— Begin PROVIDED RECORDS —
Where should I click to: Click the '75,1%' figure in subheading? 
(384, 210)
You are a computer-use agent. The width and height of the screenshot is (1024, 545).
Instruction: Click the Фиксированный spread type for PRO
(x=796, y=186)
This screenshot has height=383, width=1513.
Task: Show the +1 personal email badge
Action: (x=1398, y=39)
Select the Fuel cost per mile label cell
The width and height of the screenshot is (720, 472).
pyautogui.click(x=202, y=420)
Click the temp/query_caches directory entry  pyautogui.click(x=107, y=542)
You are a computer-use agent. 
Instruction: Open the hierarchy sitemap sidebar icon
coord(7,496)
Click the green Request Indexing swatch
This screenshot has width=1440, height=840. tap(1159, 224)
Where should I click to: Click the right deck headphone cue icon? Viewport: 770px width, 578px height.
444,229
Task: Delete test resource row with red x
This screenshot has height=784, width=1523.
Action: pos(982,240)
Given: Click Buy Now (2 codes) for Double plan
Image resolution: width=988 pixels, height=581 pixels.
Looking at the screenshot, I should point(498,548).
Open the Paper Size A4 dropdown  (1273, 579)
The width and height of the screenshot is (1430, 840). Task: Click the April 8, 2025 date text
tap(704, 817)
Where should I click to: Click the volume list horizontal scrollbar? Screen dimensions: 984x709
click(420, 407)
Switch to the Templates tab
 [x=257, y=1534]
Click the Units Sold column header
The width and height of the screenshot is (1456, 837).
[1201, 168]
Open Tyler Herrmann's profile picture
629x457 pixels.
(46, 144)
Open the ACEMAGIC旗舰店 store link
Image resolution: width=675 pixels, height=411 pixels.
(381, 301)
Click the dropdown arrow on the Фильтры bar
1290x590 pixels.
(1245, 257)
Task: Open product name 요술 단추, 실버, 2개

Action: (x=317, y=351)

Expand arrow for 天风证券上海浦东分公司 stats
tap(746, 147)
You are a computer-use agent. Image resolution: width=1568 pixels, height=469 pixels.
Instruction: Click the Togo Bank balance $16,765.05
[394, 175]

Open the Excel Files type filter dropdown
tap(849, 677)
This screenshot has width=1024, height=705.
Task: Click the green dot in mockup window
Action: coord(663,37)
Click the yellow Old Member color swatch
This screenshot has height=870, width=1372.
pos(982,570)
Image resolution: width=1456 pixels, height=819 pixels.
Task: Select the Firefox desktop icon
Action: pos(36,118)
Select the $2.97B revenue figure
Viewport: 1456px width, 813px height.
— End PROVIDED RECORDS —
- STATED PROBLEM: Format the entries above as a numbered list, leaving out any blank lines, starting at the line that contains "Select the Fuel cost per mile label cell" and ending at the line that contains "Action: pos(982,240)".

- RESULT FOR THIS TASK:
1. Select the Fuel cost per mile label cell
2. The width and height of the screenshot is (720, 472).
3. pyautogui.click(x=202, y=420)
4. Click the temp/query_caches directory entry  pyautogui.click(x=107, y=542)
5. You are a computer-use agent. 
6. Instruction: Open the hierarchy sitemap sidebar icon
7. coord(7,496)
8. Click the green Request Indexing swatch
9. This screenshot has width=1440, height=840. tap(1159, 224)
10. Where should I click to: Click the right deck headphone cue icon? Viewport: 770px width, 578px height.
11. 444,229
12. Task: Delete test resource row with red x
13. This screenshot has height=784, width=1523.
14. Action: pos(982,240)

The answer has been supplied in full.